04-03-2016, 13:52
Diğer spor dallarında da tüm lisanslı sporcu sayısının aktif sporcu sayısına oranı yetersizlik gösterebiliyor.
Tabloda sunulan spor dallarının çoğu okul temellidir!
Bazı spor dallarının kıyaslamasını yapınca şöyle bir tablo ortaya çıkar:
Basketbolda; 253.389 lisanslı sporcunun 3697 sine (% 014) …
İzcilikte; 124. Lisanslı sporcunun 32.955 ine (% 26) sına bu sporu yaptırabilmişiz. Yani her 4 sporcunun biri aktif…
Hentbol sporunda 103.243 lisanslı sporcunun sadece 8.884 ü bu sporu aktif yapıyor. Yani % 08...
Atletizm de 186.896 sporcunun 2869 u aktiftir. Her bin sporcunun sadece 15 i bu sporu aktif yapıyor. Yani bu da okul sporudur. Temel sporlardandır. Okullardaki beden eğitimi öğretmenlerince verilir. Her beden eğitimi öğretmeni bu eğitimi okul yıllarında almıştır. Buna rağmen devlet tarafından (MEB) okul programlarınca verildiğini düşünürsek tablodaki sayıları satrançla kıyasladığımızda başka bir yetersiz ve sağlıksız noktaya ulaşırsınız.
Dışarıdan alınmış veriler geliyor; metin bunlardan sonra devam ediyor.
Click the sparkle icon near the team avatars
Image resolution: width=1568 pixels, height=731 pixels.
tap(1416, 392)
Şimdi sonuçlara bir bakalım:
Sunulan tablolardaki lisanslı sporcuların tamamına yakını okul kaynaklıdır ve buralardan spor kulüplerine yönlendirilmişlerdir. Ancak ilk lisans çıkarma sürecinden sonra o spor dallarında da doğal soğumalar ve kopmalar başlamış, zamanla yukarıda sunduğum oranlar oluşmuştur. Bazı sporcuların 2 yada 3-4 sporu birden yaptığını da görebilirsiniz.
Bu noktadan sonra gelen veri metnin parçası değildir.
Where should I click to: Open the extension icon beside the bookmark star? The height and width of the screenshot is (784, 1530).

Okulunda okul lisansı çıkarılan sporcular, sadece o yıl ve yine sadece okullar arası yarışmalara katılarak satranç sporculuklarını (?!) tamamlıyorlar. Sonra da sadece ilk ve son turnuvası için son derece kolay olan lisans sisteminden lisans çıkarıyorlar. Hatta bazı sporcuların kendileri için başkaları tarafından lisans çıkarıldığından haberi bile olmuyor.
Satranç okul temelli bir spor dalıdır. Ama ne yazık ki bunun temeli yapılan bir sözleşme ile deyim yerindeyse taşıma su ile çözümlenmeye çalışılmış ve 30 saatte yrd. antrenör yetiştirme gibi bir çözüm düşünülmüş.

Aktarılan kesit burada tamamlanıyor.